We can never understand the utter desolation of Christ’s disciples during the days that lay betwixt Christ’s death and His resurrection. Our faith rests on centuries. We know that that grave was not even an interruption to the progress of His work, but was the straight road to His triumph and His glory. We know that it was the completion of the work of which the raising of the widow’s son and of Lazarus were but the beginnings. But these disciples did not know that. To them the inferior miracles by which He had redeemed others from the power of the grave, must have made His own captivity to it all the more stunning; and the thought which such miracles ending so must have left upon them, must have been something like this: “He saved others; Himself He cannot save.” And therefore we can never think ourselves fully back to that burst of strange, sudden thankfulness with which these weeping Marys found those two calm angels sitting like the cherubim over the mercy-seat, but overshadowing a better propitiation, and heard the words of my text: “Why seek ye the living among the dead? He is not here, but is risen.”

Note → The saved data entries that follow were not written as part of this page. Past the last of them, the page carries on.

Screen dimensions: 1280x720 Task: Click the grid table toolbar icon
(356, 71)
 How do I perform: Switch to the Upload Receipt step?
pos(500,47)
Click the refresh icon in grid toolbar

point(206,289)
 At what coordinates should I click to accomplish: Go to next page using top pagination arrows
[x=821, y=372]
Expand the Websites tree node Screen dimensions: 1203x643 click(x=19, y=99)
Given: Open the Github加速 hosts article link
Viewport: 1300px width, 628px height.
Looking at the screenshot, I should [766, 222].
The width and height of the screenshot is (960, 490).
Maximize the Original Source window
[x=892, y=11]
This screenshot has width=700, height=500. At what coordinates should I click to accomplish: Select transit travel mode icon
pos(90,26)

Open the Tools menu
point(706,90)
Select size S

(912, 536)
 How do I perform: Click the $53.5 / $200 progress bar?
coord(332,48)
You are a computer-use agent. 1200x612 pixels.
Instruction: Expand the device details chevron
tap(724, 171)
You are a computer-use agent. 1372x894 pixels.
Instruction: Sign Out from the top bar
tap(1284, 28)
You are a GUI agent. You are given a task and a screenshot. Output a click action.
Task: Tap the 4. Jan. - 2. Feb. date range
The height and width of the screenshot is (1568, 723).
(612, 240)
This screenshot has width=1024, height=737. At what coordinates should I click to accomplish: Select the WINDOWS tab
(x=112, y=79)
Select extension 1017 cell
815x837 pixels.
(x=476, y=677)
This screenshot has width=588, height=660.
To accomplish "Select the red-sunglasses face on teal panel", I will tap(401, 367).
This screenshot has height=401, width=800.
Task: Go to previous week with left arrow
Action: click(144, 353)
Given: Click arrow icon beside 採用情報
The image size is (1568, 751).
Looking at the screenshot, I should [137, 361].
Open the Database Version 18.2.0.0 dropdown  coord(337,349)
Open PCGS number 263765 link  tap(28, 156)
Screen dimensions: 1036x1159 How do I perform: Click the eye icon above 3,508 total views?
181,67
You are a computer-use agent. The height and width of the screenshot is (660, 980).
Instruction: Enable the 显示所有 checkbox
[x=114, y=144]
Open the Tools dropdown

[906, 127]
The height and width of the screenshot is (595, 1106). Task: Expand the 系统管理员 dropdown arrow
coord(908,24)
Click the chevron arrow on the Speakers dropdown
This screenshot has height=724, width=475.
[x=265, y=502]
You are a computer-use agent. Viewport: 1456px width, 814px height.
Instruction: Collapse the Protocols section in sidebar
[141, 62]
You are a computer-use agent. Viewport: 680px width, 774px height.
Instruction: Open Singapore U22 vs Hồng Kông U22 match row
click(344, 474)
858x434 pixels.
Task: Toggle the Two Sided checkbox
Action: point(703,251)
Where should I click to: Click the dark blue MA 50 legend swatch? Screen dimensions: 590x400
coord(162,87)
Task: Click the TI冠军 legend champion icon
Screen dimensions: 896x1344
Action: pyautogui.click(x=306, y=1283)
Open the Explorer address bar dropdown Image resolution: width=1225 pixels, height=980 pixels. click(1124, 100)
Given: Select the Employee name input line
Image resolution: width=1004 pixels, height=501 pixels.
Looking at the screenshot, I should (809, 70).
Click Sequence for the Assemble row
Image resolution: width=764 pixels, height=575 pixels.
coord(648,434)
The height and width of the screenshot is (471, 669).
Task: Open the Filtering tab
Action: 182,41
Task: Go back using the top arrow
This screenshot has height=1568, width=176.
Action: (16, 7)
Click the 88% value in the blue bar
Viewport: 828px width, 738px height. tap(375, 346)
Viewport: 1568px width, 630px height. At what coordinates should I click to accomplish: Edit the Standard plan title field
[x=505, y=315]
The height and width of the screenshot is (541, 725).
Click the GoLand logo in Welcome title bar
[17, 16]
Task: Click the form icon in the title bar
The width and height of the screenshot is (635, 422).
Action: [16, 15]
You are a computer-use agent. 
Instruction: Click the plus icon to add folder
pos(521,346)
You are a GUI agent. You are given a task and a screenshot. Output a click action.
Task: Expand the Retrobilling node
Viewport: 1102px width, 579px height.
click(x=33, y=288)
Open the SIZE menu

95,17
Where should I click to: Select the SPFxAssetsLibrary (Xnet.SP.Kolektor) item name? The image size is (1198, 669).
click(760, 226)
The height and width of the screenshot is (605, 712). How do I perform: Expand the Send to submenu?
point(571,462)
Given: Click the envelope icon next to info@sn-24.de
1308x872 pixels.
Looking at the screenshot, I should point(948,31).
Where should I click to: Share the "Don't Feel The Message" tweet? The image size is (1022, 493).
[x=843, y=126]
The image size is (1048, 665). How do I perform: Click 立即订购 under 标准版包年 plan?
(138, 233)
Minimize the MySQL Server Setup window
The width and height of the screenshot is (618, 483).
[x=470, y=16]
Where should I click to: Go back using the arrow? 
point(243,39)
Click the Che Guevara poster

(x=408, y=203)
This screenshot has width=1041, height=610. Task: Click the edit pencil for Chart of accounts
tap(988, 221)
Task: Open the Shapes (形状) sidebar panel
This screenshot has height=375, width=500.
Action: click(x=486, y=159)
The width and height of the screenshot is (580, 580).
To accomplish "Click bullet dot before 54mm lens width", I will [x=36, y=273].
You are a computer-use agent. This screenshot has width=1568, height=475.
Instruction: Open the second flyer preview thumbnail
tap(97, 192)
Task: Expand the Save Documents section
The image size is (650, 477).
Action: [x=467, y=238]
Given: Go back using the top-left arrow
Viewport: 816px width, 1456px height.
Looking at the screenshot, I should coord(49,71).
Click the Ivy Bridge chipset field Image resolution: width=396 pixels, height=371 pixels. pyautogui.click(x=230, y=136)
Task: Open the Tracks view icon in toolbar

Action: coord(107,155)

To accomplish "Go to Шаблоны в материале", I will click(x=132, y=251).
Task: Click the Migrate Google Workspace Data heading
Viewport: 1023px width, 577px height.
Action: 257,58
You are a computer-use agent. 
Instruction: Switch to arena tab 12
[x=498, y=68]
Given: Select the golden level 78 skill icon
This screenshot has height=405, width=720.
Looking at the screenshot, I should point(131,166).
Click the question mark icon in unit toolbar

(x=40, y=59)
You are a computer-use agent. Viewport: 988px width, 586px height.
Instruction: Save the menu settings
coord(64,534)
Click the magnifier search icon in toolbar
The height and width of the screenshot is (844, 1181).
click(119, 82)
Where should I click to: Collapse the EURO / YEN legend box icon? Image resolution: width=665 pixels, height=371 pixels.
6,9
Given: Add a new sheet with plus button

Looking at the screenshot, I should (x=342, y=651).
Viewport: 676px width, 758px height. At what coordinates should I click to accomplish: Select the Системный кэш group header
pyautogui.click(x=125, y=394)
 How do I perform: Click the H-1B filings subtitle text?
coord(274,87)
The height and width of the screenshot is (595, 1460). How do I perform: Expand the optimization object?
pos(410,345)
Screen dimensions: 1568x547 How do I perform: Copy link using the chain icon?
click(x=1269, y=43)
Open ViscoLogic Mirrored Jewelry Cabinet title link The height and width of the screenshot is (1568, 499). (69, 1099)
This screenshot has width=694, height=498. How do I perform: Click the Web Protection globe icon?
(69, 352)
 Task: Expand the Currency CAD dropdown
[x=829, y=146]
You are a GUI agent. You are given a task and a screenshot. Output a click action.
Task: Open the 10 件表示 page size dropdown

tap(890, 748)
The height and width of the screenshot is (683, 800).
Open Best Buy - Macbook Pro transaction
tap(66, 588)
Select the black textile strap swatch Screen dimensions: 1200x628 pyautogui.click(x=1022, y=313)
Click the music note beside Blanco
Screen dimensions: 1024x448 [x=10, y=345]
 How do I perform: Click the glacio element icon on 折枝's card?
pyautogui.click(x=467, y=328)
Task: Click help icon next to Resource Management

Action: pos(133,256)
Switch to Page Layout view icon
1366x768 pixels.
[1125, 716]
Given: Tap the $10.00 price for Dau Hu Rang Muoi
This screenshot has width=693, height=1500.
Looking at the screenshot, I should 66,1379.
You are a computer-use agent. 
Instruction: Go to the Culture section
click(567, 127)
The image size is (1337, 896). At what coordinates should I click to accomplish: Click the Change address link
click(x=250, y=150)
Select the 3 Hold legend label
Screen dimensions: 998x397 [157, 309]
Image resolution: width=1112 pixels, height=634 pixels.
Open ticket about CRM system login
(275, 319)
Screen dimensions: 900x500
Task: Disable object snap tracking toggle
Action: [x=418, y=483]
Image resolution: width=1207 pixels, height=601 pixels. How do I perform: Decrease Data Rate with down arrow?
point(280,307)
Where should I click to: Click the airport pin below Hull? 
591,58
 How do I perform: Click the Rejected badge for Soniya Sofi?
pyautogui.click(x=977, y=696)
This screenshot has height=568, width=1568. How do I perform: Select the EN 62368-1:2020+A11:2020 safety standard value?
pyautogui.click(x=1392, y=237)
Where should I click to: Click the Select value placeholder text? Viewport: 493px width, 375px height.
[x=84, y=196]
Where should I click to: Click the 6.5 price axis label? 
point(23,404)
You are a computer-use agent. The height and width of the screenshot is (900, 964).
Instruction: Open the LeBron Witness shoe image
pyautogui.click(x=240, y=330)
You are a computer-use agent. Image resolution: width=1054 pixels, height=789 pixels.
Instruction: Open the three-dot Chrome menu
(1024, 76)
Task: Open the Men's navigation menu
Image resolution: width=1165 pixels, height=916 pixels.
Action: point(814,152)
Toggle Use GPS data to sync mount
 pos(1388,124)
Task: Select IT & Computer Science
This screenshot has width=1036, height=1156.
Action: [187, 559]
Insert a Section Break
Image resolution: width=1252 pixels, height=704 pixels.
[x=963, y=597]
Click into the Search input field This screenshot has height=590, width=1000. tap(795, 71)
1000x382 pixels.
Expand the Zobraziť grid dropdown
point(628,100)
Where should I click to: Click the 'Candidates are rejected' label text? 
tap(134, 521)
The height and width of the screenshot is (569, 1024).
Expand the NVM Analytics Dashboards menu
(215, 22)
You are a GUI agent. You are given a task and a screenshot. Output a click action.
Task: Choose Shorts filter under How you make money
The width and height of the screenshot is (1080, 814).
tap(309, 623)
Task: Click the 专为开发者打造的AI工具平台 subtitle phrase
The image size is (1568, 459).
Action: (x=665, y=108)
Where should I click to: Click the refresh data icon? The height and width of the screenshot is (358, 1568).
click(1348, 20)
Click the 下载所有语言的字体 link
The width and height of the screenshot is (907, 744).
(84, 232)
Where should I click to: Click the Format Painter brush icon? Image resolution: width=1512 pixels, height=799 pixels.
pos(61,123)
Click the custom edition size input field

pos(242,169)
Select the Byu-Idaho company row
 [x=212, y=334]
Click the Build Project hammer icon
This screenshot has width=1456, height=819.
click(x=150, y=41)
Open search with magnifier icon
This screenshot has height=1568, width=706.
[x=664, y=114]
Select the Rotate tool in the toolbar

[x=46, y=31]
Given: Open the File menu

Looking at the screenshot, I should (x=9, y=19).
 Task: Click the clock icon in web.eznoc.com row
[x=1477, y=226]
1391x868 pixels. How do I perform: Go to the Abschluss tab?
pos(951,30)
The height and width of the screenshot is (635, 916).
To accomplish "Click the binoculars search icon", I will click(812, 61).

But yet, although the words before us, in the full depth and preciousness of their meaning, of course could only be once fulfilled, we may not only gather from them thoughts concerning that one death and resurrection, but we may likewise apply them, in a very permissible modification of meaning, to the present condition of all who have departed in His faith and fear; since for us, too, it is true that whenever we go to an open grave, sorrowing for those that we love, or oppressed with the burden of mortality in any shape, if our eyes are anointed, we can see there sitting the quiet angel forms; and if our ears be purged from the noise of earth, we can hear them saying to us, in regard to all that have gone away: “Why seek ye the living in these graves? They are not here; they are risen, as He said.” The thoughts are very old, brethren. God be thanked they are old! Perhaps to some they may come now with new power, because they come with new application to your own present condition. Perhaps to some they may sound very weak, and “words weaker than your grief will make grief more;” but such as they are, let us look at them for a moment or two together.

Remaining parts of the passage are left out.